Considering the most basic case, the
unit circle (a circle with radius 1), we know that 1 rotation equals 360 degrees, 360°. We can also track one rotation around a circle by finding the circumference,
$\text{\hspace{0.17em}}C=2\pi r,$ and for the unit circle
$\text{\hspace{0.17em}}C=2\pi .\text{\hspace{0.17em}}$ These two different ways to rotate around a circle give us a way to convert from degrees to radians.
In addition to knowing the measurements in degrees and radians of a quarter revolution, a half revolution, and a full revolution, there are other frequently encountered angles in one revolution of a circle with which we should be familiar. It is common to encounter multiples of 30, 45, 60, and 90 degrees. These values are shown in
[link] . Memorizing these angles will be very useful as we study the properties associated with angles.
Now, we can list the corresponding radian values for the common measures of a circle corresponding to those listed in
[link] , which are shown in
[link] . Be sure you can verify each of these measures.
Finding a radian measure
Find the radian measure of one-third of a full rotation.

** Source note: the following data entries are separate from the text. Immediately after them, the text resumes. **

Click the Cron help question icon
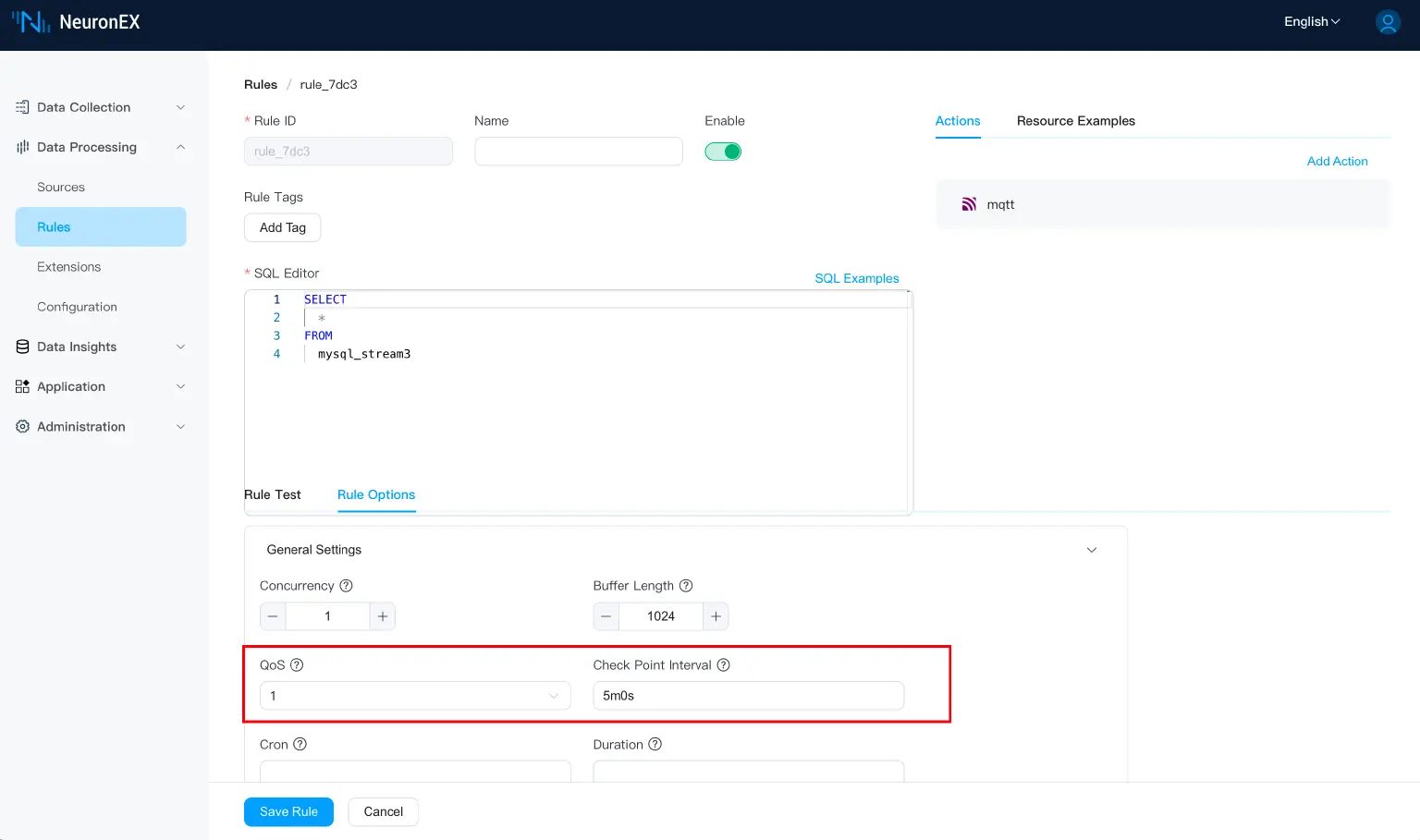Screen dimensions: 1420x840 (300, 745)
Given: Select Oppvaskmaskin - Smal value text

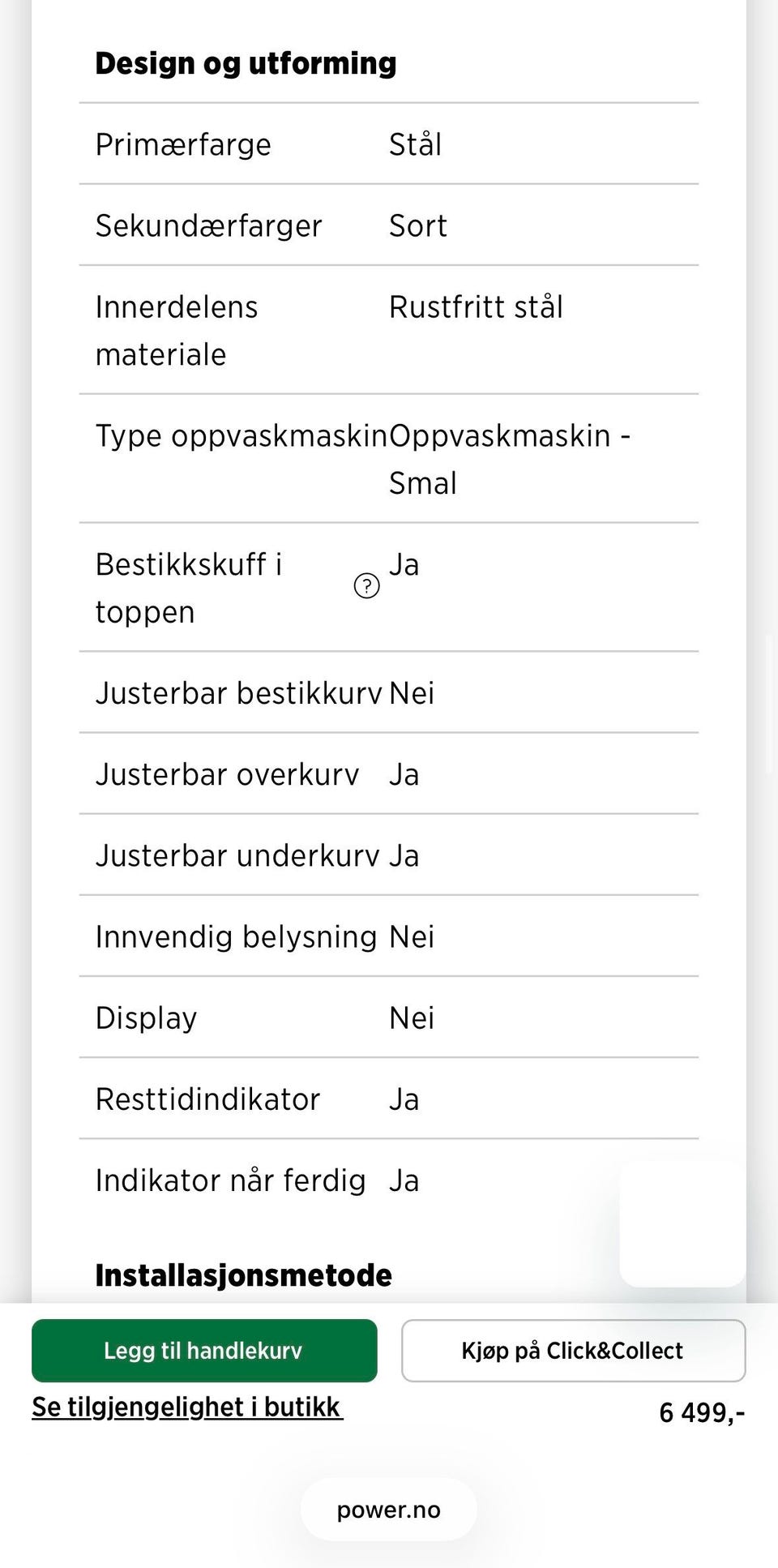Looking at the screenshot, I should pyautogui.click(x=510, y=459).
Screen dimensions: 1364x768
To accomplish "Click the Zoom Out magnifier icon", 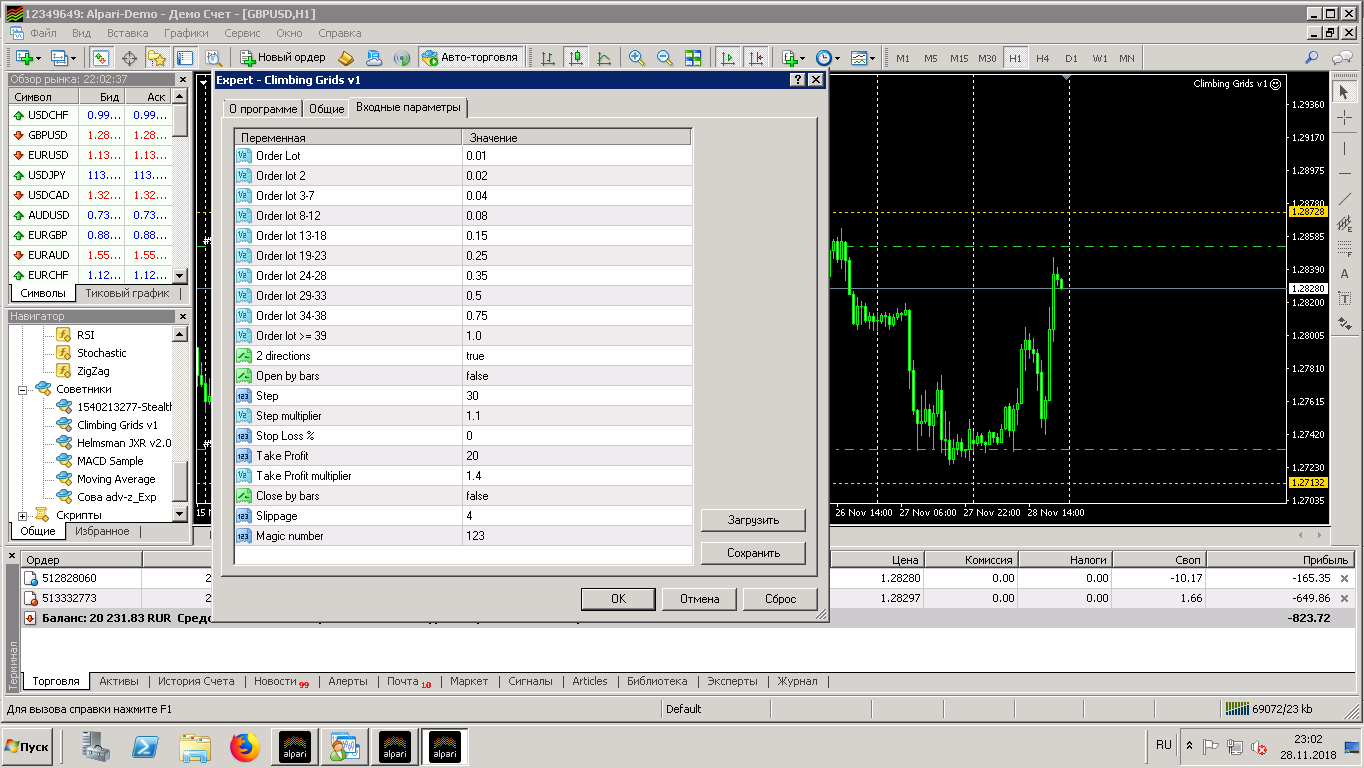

For any circle, the arc length along such a rotation would be one-third of the circumference. We know that
Find the radian measure of three-fourths of a full rotation.
$$\frac{3\pi}{2}$$
Converting between radians and degrees
Because degrees and radians both measure angles, we need to be able to convert between them. We can easily do so using a proportion.

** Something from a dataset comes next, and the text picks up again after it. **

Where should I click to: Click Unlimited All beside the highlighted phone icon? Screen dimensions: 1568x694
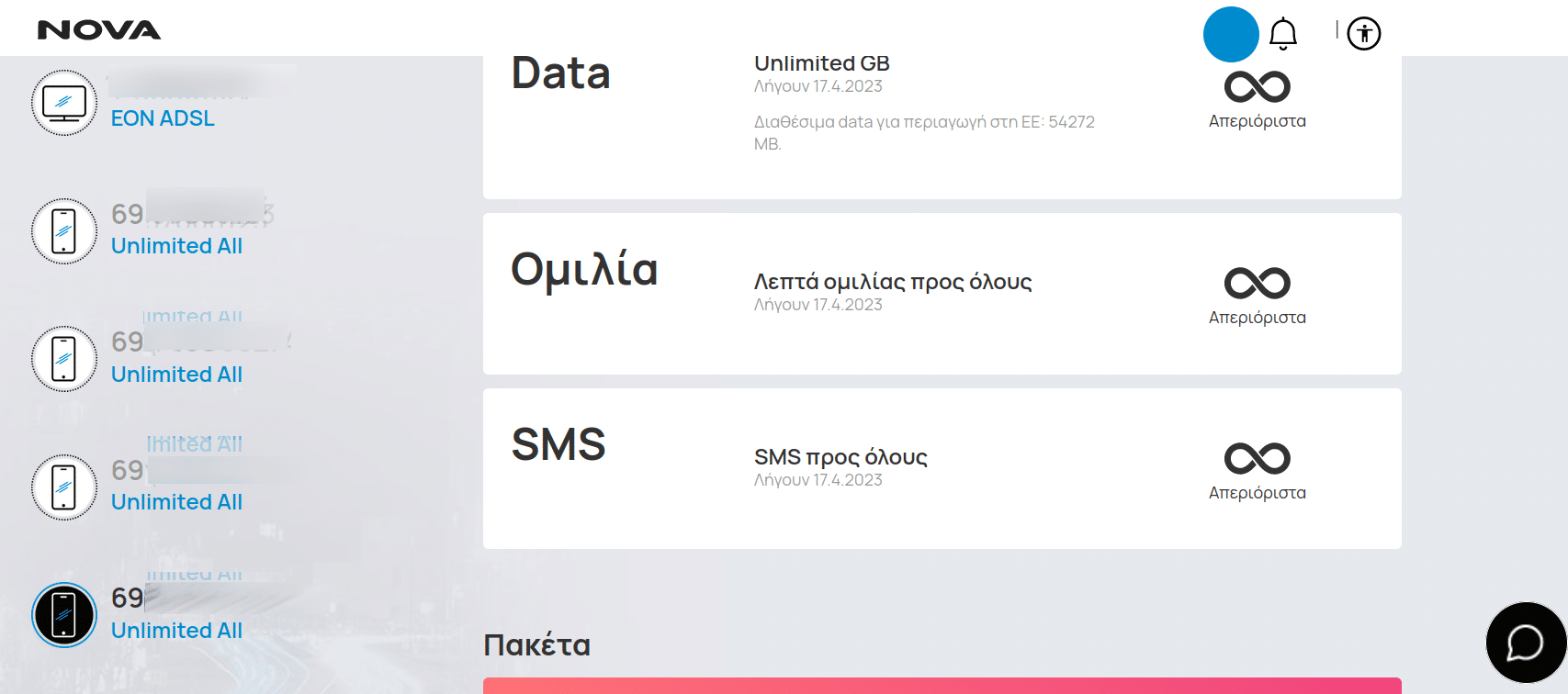176,631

$$\frac{\theta}{180}=\frac{{\theta}^{R}}{\pi}$$
This proportion shows that the measure of angle
$\text{\hspace{0.17em}}\theta \text{\hspace{0.17em}}$ in degrees divided by 180 equals the measure of angle
$\text{\hspace{0.17em}}\theta \text{\hspace{0.17em}}$ in radians divided by
$\text{\hspace{0.17em}}\pi .\hspace{0.17em}$ Or, phrased another way, degrees is to 180 as radians is to
$\text{\hspace{0.17em}}\pi .$
Do u think that Graphene and Fullrene fiber can be used to make Air Plane body structure the lightest and strongest.
Rafiq
Rafiq
what is differents between GO and RGO?
Mahi
what is simplest way to understand the applications of nano robots used to detect the cancer affected cell of human body.?
How this robot is carried to required site of body cell.?
what will be the carrier material and how can be detected that correct delivery of drug is done
Rafiq
Rafiq
if virus is killing to make ARTIFICIAL DNA OF GRAPHENE FOR KILLED THE VIRUS .THIS IS OUR ASSUMPTION
Anam
analytical skills graphene is prepared to kill any type viruses .
Anam
Any one who tell me about Preparation and application of Nanomaterial for drug Delivery
The nanotechnology is as new science, to scale nanometric
brayan
nanotechnology is the study, desing, synthesis, manipulation and application of materials and functional systems through control of matter at nanoscale
Damian
Got questions? Join the online conversation and get instant answers!